Upon consideration of the entire record, including the stipulation of facts, accompanying exhibits, and the contentions of the parties, 1 the Authority finds:

The complaint herein alleges that U.S. Department of Transportation, Federal Aviation Administration, Airways Facilities Sector, Chicago O'Hare Airport, Chicago, Illinois (Respondent) violated section 7116(a)(1) and (5) of the Federal Service Labor - Management Relations [ v16 p1001 ] Statute (the Statute) 2 when it refused to negotiate with Professional Airways Systems Specialists, Local 301 (the Union) over its decision to terminate the employee shuttle which was implemented by an agreement between the Respondent and the Union. The complaint alleges further that the Respondent's conduct herein constituted a clear and patent breach of that agreement, in violation of section 7116(a)(1) and (5).

The Respondent Activity maintains its facility at Chicago O'Hare Airport, Chicago, Illinois, known as the Airways Facilities Sector, which has as its headquarters the Chicago O'Hare Air Traffic Control Tower (ATCT) Building at the airport. In addition, the Respondent maintains numerous other facilities at or near the airport, including one called the Elk Grove Staging Area (Elk Grove facility), which is located west of the airport in Elk Grove Village, Illinois.

The Union was certified on January 9, 1978, as the exclusive representative of a unit of all non-supervisory electronic technicians at the Activity. The electronic technicians are primarily responsible for the maintenance and repair of Respondent's airways facilities equipment at approximately 80 locations at O'Hare Airport.

In November 1979, the point of duty was changed for the electronic technicians in the Environmental Support Unit and the Logistics Unit, from the Activity's headquarters at the O'Hare ATCT Building to the Elk Grove facility. Approximately 15 members of the bargaining unit were affected.

Upon arrival at Elk Grove at the beginning of their shift, employees use government vehicles provided by the Activity to travel to equipment sites where they perform their regular duties. In July 1980, as a result of negotiations with the Union, the Activity agreed to authorize use of [ v16 p1002 ] one of these government vehicles for an employee shuttle from a facility on the east side of the airport called the "RTR - C site" to the Elk Grove facility in the morning, and back at the end of the day. The shuttle operated for a few days and stopped. The shuttle was reestablished by a memorandum from the Respondent dated December 9, 1980, after a meeting between the Activity and the Union. On December 22, 1980, the Activity and the Union signed an agreement which stated that the shuttle "shall be governed by the procedures specified" in the December 9 memorandum to employees.
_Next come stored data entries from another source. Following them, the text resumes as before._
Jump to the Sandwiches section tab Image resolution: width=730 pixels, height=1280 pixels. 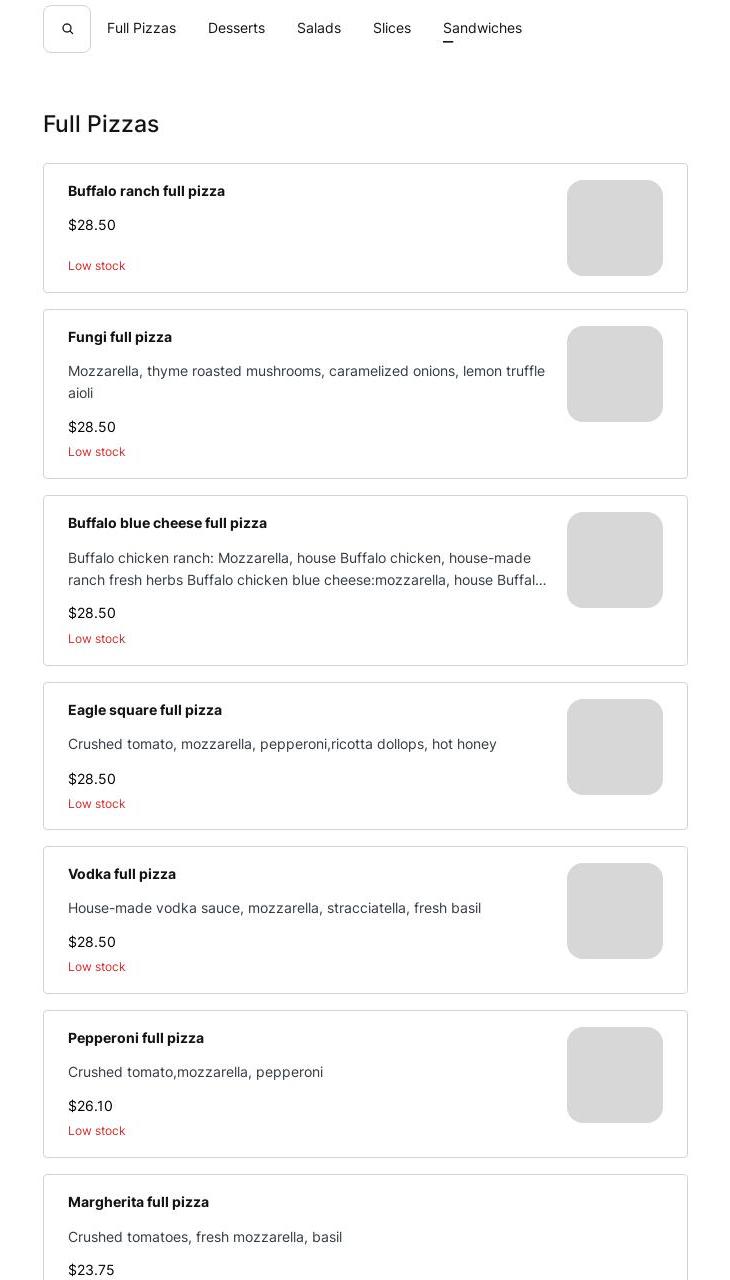coord(482,28)
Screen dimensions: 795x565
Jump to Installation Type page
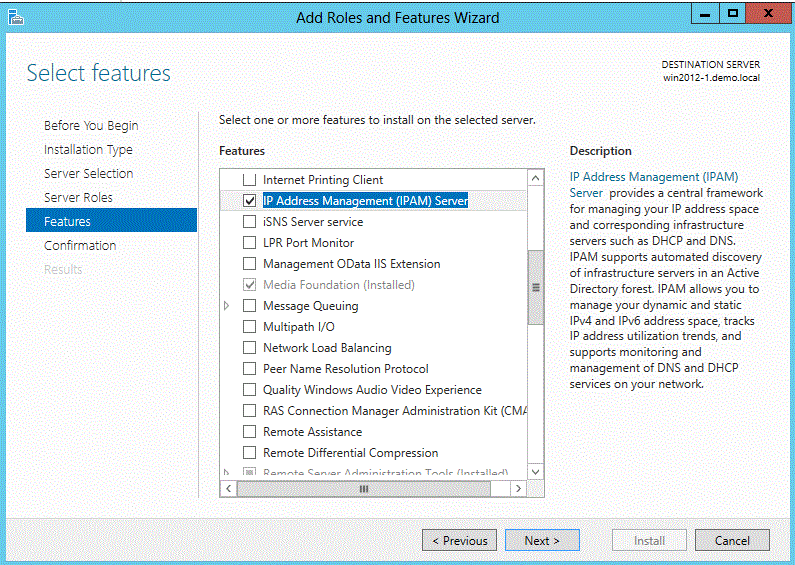[x=88, y=149]
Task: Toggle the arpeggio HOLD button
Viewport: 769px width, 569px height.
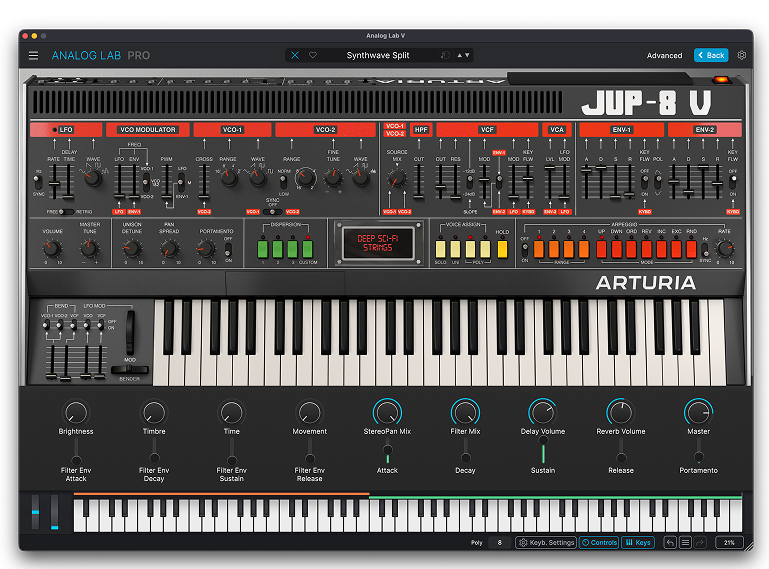Action: tap(502, 248)
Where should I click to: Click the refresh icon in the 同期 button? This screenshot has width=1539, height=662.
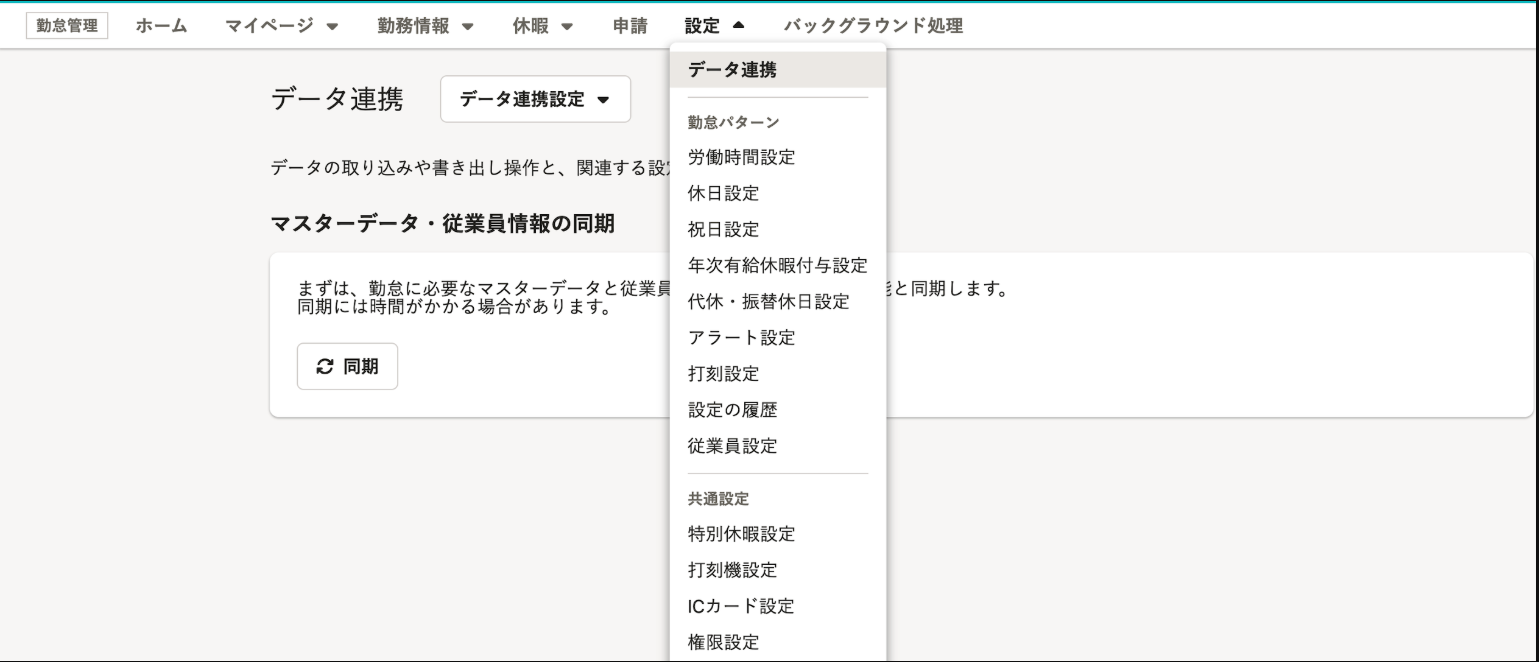[325, 366]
After the shuttle was reestablished, employees drove their private vehicles from their homes to the RTR - C site, where they parked and assembled. They then drove the shuttle vehicle to the Elk Grove facility, arriving at the beginning of their shift. Thirty minutes prior to the end of their shift, the affected employees would depart from the Elk Grove facility in the shuttle vehicle and travel back to the RTR - C site. The users of the shuttle usually had access to two-way radios which could be used by supervisors to direct employees to equipment and other sites where they were required to work, but the record does not indicate that the shuttles ever were diverted for work purposes.

On September 16, 1981, based upon notice that operation of the shuttle bus was contrary to 31 U.S.C. 638a(c)(2), 3 the Respondent advised the Union by memorandum that the parties' agreement to reestablish the shuttle would have to be withdrawn effective October 3, 1981, and offered to negotiate the impact and implementation of the decision. When the parties met on October 7, 1981, the Union took the position that the decision to terminate the shuttle, as well as the impact of the decision, was negotiable, and declined to negotiate about only the impact and implementation of the decision to end the shuttle. The Activity offered again to negotiate over impact and implementation and took the position that the decision to end the shuttle service was nonnegotiable because it was inconsistent with the previously cited provisions of Federal law. The Activity terminated the operation of the shuttle effective November 1, 1981. [ v16 p1003 ]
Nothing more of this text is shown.